| TASK DETAILS |
Locate the line that contains "You are a computer-use agent.". Retype it and every line after it to the end of the records, exactly, but not the pictures.

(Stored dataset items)
__________________________________________________

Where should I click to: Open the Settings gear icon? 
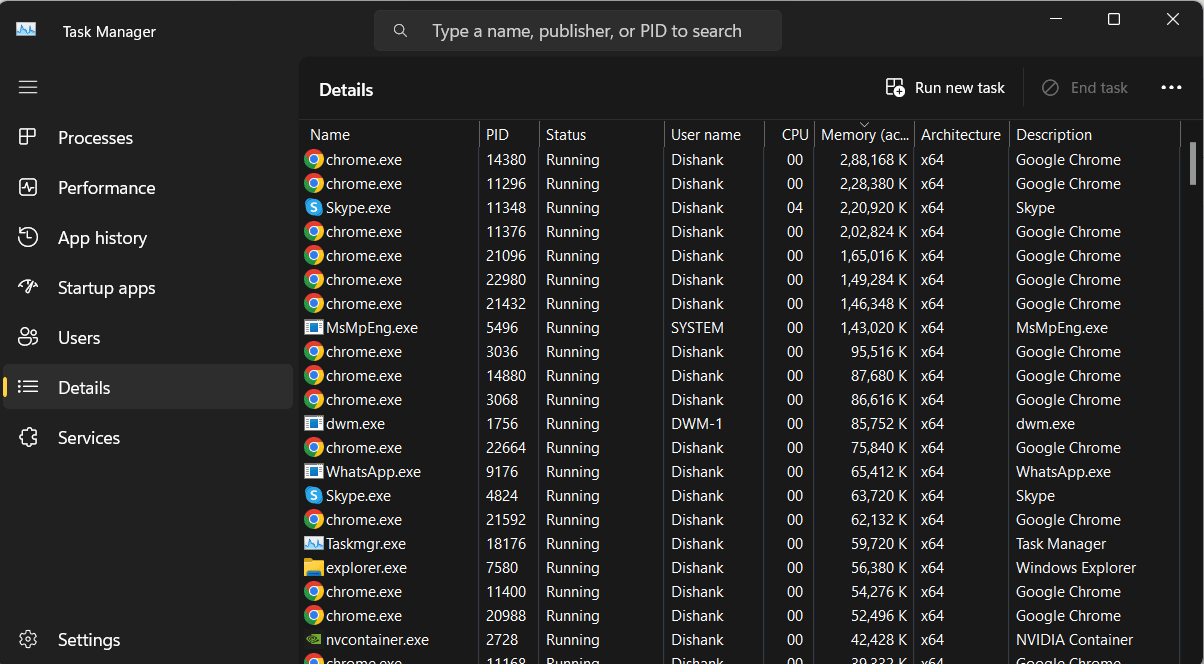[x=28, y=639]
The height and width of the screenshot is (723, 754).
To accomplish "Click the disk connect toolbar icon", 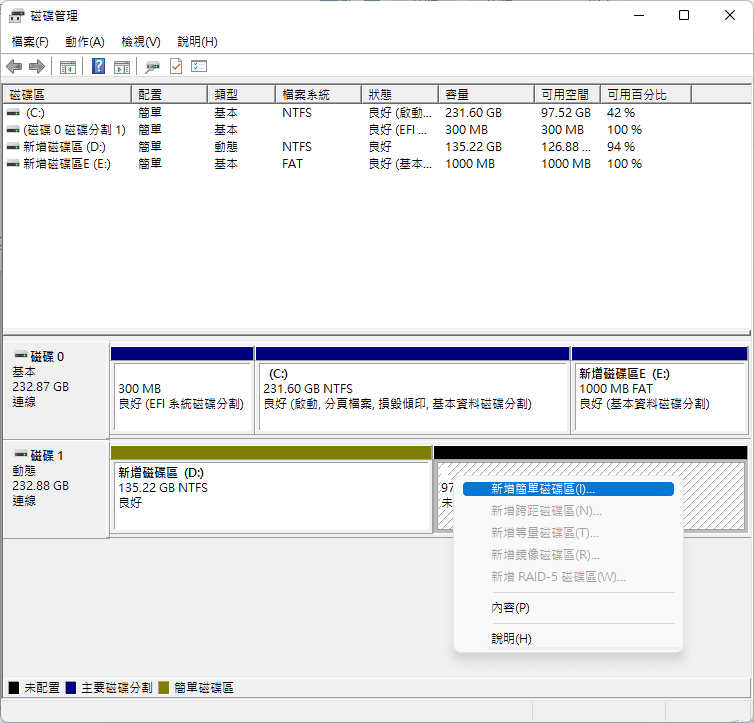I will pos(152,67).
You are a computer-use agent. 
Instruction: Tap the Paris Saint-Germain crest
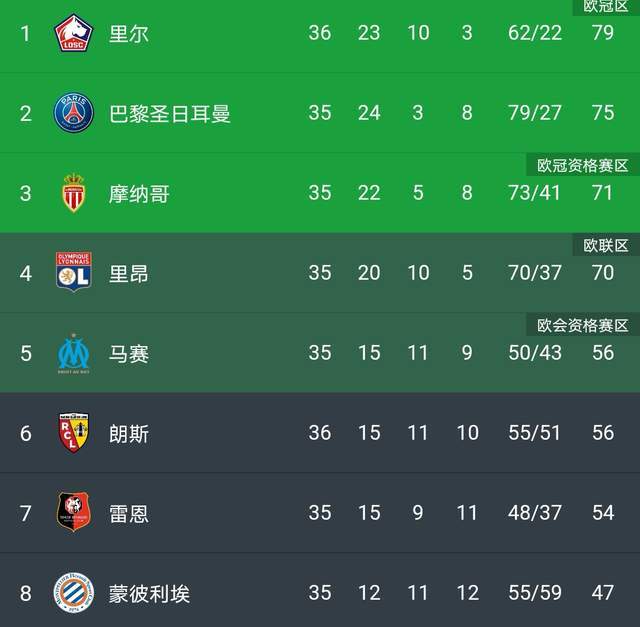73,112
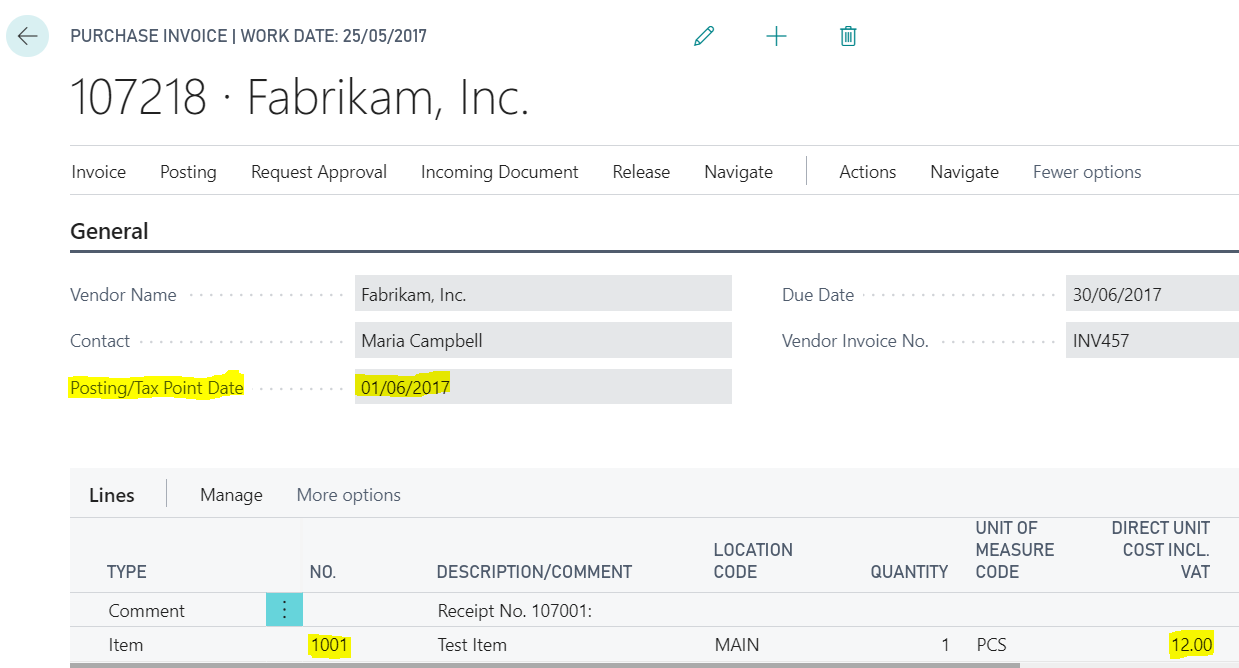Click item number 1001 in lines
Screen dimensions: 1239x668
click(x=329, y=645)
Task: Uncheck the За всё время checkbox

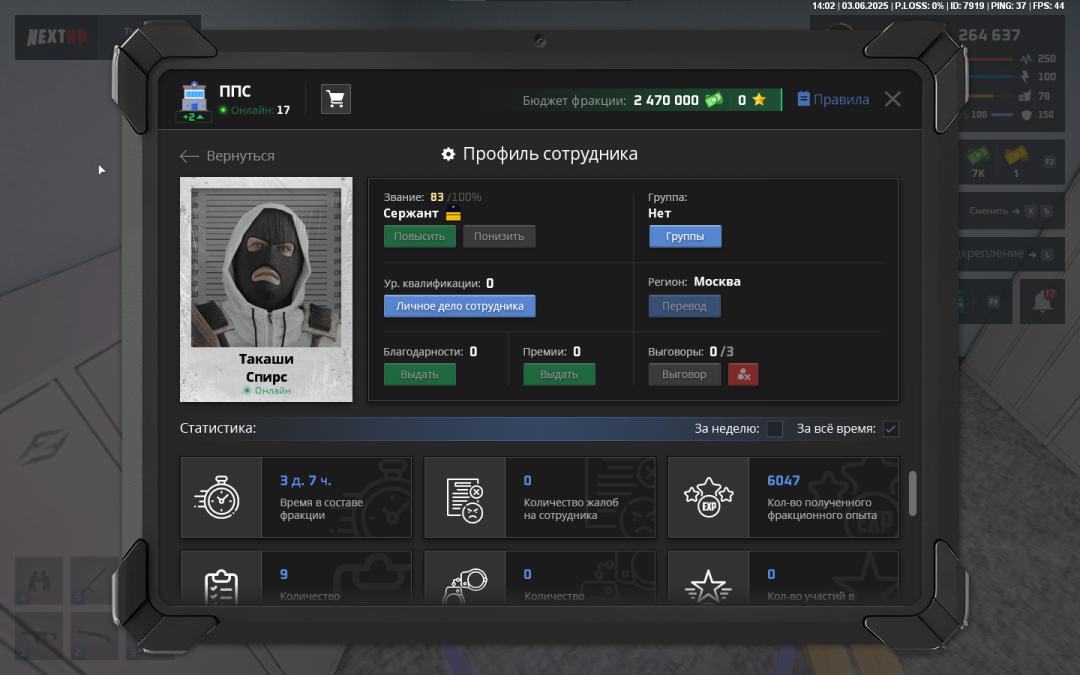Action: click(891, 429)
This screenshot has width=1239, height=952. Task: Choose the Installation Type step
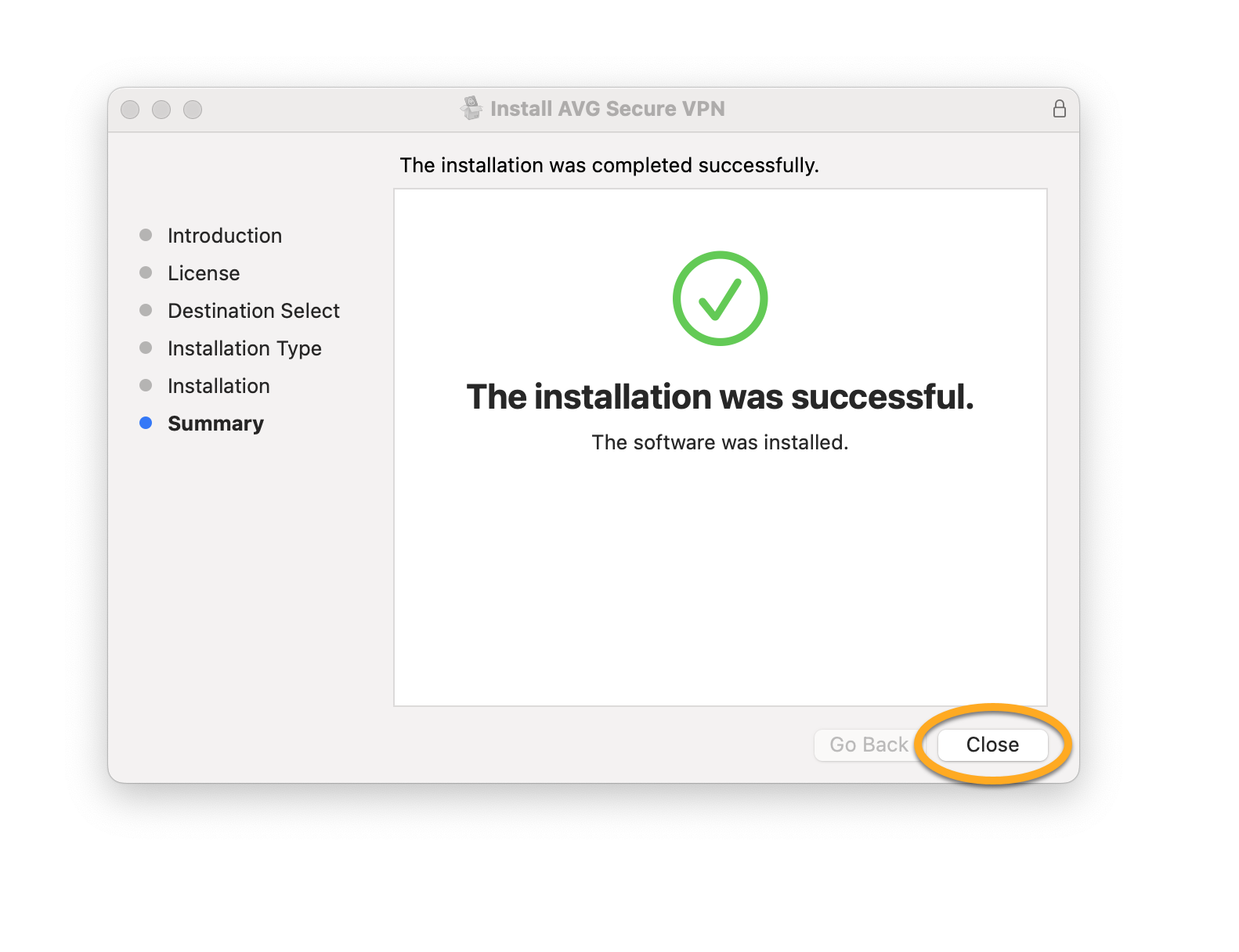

__________________________________________________

| RESPONSE TO THE TASK |
You are a computer-use agent. 
Instruction: Tap the Paris Saint-Germain crest
73,112
Click item number 1001 in lines
Screen dimensions: 1239x668
click(x=329, y=645)
Task: Uncheck the За всё время checkbox

Action: click(891, 429)
This screenshot has width=1239, height=952. Task: Choose the Installation Type step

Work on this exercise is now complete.